A-F, Reconstructed migration histories of CP01, CP02, and CP03 from MMUS1495. A-C, MACHINA-generated metastatic trajectories for A, CP01, B, CP02, and C, CP03. Circles represent ASV frequency within a particular organ. Intensity of edge color denotes degree of expansion of an ASV within the defined organ. Diamonds represent ancestral states inferred by MACHINA. D-F, Individual transition matrices for D, Transition matrix for all CPs in MMUS1495. E-G, Individual transition matrices for E, CP01, F, CP02, and G, CP03, showing trajectories of metastatic spread between organs and extent of expansion within an organ. Numbers range from 0 (absent in site) to 1 (confinement within site). Transition events occurring at rates below 1% fall below the threshold and not shown. Seeding trajectories are displayed above each matrix.

Figure 6.. Tissue seeding topologies of clonal populations.
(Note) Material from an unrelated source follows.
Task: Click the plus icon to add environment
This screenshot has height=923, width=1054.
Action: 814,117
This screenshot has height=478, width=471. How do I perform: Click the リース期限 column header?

A, Possible seeding topologies delineating the routes of tumor cell expansion and spread within and between different organs. B, Example of expected migration patterns based on possible seeding topologies. C-E, Actual seeding topologies exhibited by mice in EvoCaP-LP (C) and EvoCaP-HP (D) cohorts compared to seeding topologies of clones analyzed from a human PCa dataset (E). Pie charts indicate percentages of each possible type of seeding topology based on total number of CPs exhibiting each topology. Total CPs undergoing a specific type of topology are indicated by percentages. Topologies were considered for CPs in the primary tumor that were confined to the primary site, disseminated to a secondary site (either seeded individually or in parallel with more than one site), or re-seeded from a secondary site. Topologies of CPs from metastatic sites include those that remained confined to the same site, seeded another secondary organ, or traveled bidirectionally between different metastatic sites. F, Frequency of seeding topologies observed across human patients from Gundem et al., 2015 (10) (n=4), HP mice (n=5), and LP mice (n=5). Percentages for all CPs for each mouse and human patient are shown. No significant differences between groups were detected for any seeding topology (unpaired two-sample Wilcoxon test, Bonferroni-adjusted p>0.05).